→ **REQUIREMENT**
Present these records as a Markdown table with the columns Row and Line, giving each non-blank line its own numbered row and leaving blank lines out.

★ ★ ★ ★

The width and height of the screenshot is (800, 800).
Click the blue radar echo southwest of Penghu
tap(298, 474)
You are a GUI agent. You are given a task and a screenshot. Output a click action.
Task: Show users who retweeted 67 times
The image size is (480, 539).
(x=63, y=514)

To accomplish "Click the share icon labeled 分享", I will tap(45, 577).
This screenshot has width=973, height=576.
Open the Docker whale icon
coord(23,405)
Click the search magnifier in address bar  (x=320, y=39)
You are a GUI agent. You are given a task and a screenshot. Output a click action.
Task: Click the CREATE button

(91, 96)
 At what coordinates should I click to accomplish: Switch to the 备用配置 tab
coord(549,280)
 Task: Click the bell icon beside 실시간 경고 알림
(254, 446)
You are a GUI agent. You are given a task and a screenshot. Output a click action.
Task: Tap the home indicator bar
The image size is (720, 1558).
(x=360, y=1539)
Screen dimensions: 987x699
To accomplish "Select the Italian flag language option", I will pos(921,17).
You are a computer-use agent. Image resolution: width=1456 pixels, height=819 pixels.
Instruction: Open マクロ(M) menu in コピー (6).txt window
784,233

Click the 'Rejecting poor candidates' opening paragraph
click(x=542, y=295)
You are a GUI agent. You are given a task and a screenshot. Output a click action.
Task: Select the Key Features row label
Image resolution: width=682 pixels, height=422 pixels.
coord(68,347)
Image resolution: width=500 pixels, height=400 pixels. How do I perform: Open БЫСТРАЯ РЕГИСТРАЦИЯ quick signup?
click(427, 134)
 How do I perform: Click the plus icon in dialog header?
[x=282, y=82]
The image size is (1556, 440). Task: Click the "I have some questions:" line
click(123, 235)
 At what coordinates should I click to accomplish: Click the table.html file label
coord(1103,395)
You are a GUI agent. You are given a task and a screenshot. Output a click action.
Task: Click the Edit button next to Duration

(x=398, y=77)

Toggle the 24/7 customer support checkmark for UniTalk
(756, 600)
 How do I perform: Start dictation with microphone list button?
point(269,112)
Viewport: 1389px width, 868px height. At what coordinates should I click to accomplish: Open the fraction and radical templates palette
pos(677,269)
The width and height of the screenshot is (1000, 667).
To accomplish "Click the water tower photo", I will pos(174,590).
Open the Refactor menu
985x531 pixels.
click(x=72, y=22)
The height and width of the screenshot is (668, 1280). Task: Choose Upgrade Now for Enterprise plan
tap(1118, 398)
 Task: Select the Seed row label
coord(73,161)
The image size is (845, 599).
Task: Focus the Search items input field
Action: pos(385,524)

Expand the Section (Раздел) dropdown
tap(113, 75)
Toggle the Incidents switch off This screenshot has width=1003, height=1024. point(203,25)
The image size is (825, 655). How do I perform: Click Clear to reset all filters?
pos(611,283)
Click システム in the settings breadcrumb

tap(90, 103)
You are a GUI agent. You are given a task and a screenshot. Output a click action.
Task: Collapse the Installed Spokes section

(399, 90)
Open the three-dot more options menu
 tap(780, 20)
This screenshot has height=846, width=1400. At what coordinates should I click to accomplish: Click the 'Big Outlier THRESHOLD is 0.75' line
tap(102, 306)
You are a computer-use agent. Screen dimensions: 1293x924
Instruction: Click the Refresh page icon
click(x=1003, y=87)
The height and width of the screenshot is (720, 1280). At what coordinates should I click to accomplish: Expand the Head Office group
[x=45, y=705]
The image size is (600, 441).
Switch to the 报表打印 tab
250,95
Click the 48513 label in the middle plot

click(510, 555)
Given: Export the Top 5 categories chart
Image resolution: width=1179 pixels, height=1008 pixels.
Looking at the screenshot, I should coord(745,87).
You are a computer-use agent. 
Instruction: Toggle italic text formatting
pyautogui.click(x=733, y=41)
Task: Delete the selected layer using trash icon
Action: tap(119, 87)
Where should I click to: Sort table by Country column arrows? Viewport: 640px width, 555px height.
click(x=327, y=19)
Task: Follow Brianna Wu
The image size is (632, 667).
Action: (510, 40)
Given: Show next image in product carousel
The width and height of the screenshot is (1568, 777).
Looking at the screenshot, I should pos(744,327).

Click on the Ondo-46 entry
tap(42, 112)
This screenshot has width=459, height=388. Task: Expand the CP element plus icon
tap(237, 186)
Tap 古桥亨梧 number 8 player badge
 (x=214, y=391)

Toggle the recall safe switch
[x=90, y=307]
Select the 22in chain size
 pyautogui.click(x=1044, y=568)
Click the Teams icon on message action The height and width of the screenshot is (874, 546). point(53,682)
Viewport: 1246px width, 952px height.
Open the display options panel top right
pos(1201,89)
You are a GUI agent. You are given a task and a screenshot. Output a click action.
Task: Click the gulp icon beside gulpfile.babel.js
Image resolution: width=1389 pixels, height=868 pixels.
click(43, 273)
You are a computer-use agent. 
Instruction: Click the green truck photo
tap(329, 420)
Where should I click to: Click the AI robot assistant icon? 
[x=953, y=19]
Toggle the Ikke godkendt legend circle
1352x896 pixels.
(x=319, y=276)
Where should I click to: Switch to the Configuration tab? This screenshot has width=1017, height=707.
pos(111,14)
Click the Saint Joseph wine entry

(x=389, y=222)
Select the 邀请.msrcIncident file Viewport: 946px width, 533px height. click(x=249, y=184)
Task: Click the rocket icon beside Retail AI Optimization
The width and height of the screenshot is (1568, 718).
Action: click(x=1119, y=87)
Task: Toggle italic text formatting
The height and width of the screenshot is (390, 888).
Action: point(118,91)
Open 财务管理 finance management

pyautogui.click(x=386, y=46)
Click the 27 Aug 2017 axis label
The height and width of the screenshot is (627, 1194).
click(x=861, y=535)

★ ★ ★ ★

→ **ANSWER TO THIS TASK**
| Row | Line |
|---|---|
| 1 | The width and height of the screenshot is (800, 800). |
| 2 | Click the blue radar echo southwest of Penghu |
| 3 | tap(298, 474) |
| 4 | You are a GUI agent. You are given a task and a screenshot. Output a click action. |
| 5 | Task: Show users who retweeted 67 times |
| 6 | The image size is (480, 539). |
| 7 | (x=63, y=514) |
| 8 | To accomplish "Click the share icon labeled 分享", I will tap(45, 577). |
| 9 | This screenshot has width=973, height=576. |
| 10 | Open the Docker whale icon |
| 11 | coord(23,405) |
| 12 | Click the search magnifier in address bar  (x=320, y=39) |
| 13 | You are a GUI agent. You are given a task and a screenshot. Output a click action. |
| 14 | Task: Click the CREATE button |
| 15 | (91, 96) |
| 16 |  At what coordinates should I click to accomplish: Switch to the 备用配置 tab |
| 17 | coord(549,280) |
| 18 |  Task: Click the bell icon beside 실시간 경고 알림 |
| 19 | (254, 446) |
| 20 | You are a GUI agent. You are given a task and a screenshot. Output a click action. |
| 21 | Task: Tap the home indicator bar |
| 22 | The image size is (720, 1558). |
| 23 | (x=360, y=1539) |
| 24 | Screen dimensions: 987x699 |
| 25 | To accomplish "Select the Italian flag language option", I will pos(921,17). |
| 26 | You are a computer-use agent. Image resolution: width=1456 pixels, height=819 pixels. |
| 27 | Instruction: Open マクロ(M) menu in コピー (6).txt window |
| 28 | 784,233 |
| 29 | Click the 'Rejecting poor candidates' opening paragraph |
| 30 | click(x=542, y=295) |
| 31 | You are a GUI agent. You are given a task and a screenshot. Output a click action. |
| 32 | Task: Select the Key Features row label |
| 33 | Image resolution: width=682 pixels, height=422 pixels. |
| 34 | coord(68,347) |
| 35 | Image resolution: width=500 pixels, height=400 pixels. How do I perform: Open БЫСТРАЯ РЕГИСТРАЦИЯ quick signup? |
| 36 | click(427, 134) |
| 37 |  How do I perform: Click the plus icon in dialog header? |
| 38 | [x=282, y=82] |
| 39 | The image size is (1556, 440). Task: Click the "I have some questions:" line |
| 40 | click(123, 235) |
| 41 |  At what coordinates should I click to accomplish: Click the table.html file label |
| 42 | coord(1103,395) |
| 43 | You are a GUI agent. You are given a task and a screenshot. Output a click action. |
| 44 | Task: Click the Edit button next to Duration |
| 45 | (x=398, y=77) |
| 46 | Toggle the 24/7 customer support checkmark for UniTalk |
| 47 | (756, 600) |
| 48 |  How do I perform: Start dictation with microphone list button? |
| 49 | point(269,112) |
| 50 | Viewport: 1389px width, 868px height. At what coordinates should I click to accomplish: Open the fraction and radical templates palette |
| 51 | pos(677,269) |
| 52 | The width and height of the screenshot is (1000, 667). |
| 53 | To accomplish "Click the water tower photo", I will pos(174,590). |
| 54 | Open the Refactor menu |
| 55 | 985x531 pixels. |
| 56 | click(x=72, y=22) |
| 57 | The height and width of the screenshot is (668, 1280). Task: Choose Upgrade Now for Enterprise plan |
| 58 | tap(1118, 398) |
| 59 |  Task: Select the Seed row label |
| 60 | coord(73,161) |
| 61 | The image size is (845, 599). |
| 62 | Task: Focus the Search items input field |
| 63 | Action: pos(385,524) |
| 64 | Expand the Section (Раздел) dropdown |
| 65 | tap(113, 75) |
| 66 | Toggle the Incidents switch off This screenshot has width=1003, height=1024. point(203,25) |
| 67 | The image size is (825, 655). How do I perform: Click Clear to reset all filters? |
| 68 | pos(611,283) |
| 69 | Click システム in the settings breadcrumb |
| 70 | tap(90, 103) |
| 71 | You are a GUI agent. You are given a task and a screenshot. Output a click action. |
| 72 | Task: Collapse the Installed Spokes section |
| 73 | (399, 90) |
| 74 | Open the three-dot more options menu |
| 75 |  tap(780, 20) |
| 76 | This screenshot has height=846, width=1400. At what coordinates should I click to accomplish: Click the 'Big Outlier THRESHOLD is 0.75' line |
| 77 | tap(102, 306) |
| 78 | You are a computer-use agent. Screen dimensions: 1293x924 |
| 79 | Instruction: Click the Refresh page icon |
| 80 | click(x=1003, y=87) |
| 81 | The height and width of the screenshot is (720, 1280). At what coordinates should I click to accomplish: Expand the Head Office group |
| 82 | [x=45, y=705] |
| 83 | The image size is (600, 441). |
| 84 | Switch to the 报表打印 tab |
| 85 | 250,95 |
| 86 | Click the 48513 label in the middle plot |
| 87 | click(510, 555) |
| 88 | Given: Export the Top 5 categories chart |
| 89 | Image resolution: width=1179 pixels, height=1008 pixels. |
| 90 | Looking at the screenshot, I should coord(745,87). |
| 91 | You are a computer-use agent.  |
| 92 | Instruction: Toggle italic text formatting |
| 93 | pyautogui.click(x=733, y=41) |
| 94 | Task: Delete the selected layer using trash icon |
| 95 | Action: tap(119, 87) |
| 96 | Where should I click to: Sort table by Country column arrows? Viewport: 640px width, 555px height. |
| 97 | click(x=327, y=19) |
| 98 | Task: Follow Brianna Wu |
| 99 | The image size is (632, 667). |
| 100 | Action: (510, 40) |
| 101 | Given: Show next image in product carousel |
| 102 | The width and height of the screenshot is (1568, 777). |
| 103 | Looking at the screenshot, I should pos(744,327). |
| 104 | Click on the Ondo-46 entry |
| 105 | tap(42, 112) |
| 106 | This screenshot has width=459, height=388. Task: Expand the CP element plus icon |
| 107 | tap(237, 186) |
| 108 | Tap 古桥亨梧 number 8 player badge |
| 109 |  (x=214, y=391) |
| 110 | Toggle the recall safe switch |
| 111 | [x=90, y=307] |
| 112 | Select the 22in chain size |
| 113 |  pyautogui.click(x=1044, y=568) |
| 114 | Click the Teams icon on message action The height and width of the screenshot is (874, 546). point(53,682) |
| 115 | Viewport: 1246px width, 952px height. |
| 116 | Open the display options panel top right |
| 117 | pos(1201,89) |
| 118 | You are a GUI agent. You are given a task and a screenshot. Output a click action. |
| 119 | Task: Click the gulp icon beside gulpfile.babel.js |
| 120 | Image resolution: width=1389 pixels, height=868 pixels. |
| 121 | click(43, 273) |
| 122 | You are a computer-use agent.  |
| 123 | Instruction: Click the green truck photo |
| 124 | tap(329, 420) |
| 125 | Where should I click to: Click the AI robot assistant icon?  |
| 126 | [x=953, y=19] |
| 127 | Toggle the Ikke godkendt legend circle |
| 128 | 1352x896 pixels. |
| 129 | (x=319, y=276) |
| 130 | Where should I click to: Switch to the Configuration tab? This screenshot has width=1017, height=707. |
| 131 | pos(111,14) |
| 132 | Click the Saint Joseph wine entry |
| 133 | (x=389, y=222) |
| 134 | Select the 邀请.msrcIncident file Viewport: 946px width, 533px height. click(x=249, y=184) |
| 135 | Task: Click the rocket icon beside Retail AI Optimization |
| 136 | The width and height of the screenshot is (1568, 718). |
| 137 | Action: click(x=1119, y=87) |
| 138 | Task: Toggle italic text formatting |
| 139 | The height and width of the screenshot is (390, 888). |
| 140 | Action: point(118,91) |
| 141 | Open 财务管理 finance management |
| 142 | pyautogui.click(x=386, y=46) |
| 143 | Click the 27 Aug 2017 axis label |
| 144 | The height and width of the screenshot is (627, 1194). |
| 145 | click(x=861, y=535) |